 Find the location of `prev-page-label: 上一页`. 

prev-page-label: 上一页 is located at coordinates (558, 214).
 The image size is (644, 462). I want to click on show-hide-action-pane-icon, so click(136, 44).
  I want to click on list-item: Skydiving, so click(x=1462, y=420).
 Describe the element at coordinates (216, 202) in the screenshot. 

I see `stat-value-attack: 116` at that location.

---

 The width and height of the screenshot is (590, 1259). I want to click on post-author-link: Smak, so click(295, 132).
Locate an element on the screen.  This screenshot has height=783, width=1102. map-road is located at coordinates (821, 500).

▶ [ASSIGNMENT]: Rewrite the records beginning at the line that contains "Find the location" and ending after the line that contains "at that location.", renaming "element" to "component" and leaving everything else unchanged.

▶ [RESPONSE]:
 Find the location of `prev-page-label: 上一页`. 

prev-page-label: 上一页 is located at coordinates (558, 214).
 The image size is (644, 462). I want to click on show-hide-action-pane-icon, so click(136, 44).
  I want to click on list-item: Skydiving, so click(x=1462, y=420).
 Describe the component at coordinates (216, 202) in the screenshot. 

I see `stat-value-attack: 116` at that location.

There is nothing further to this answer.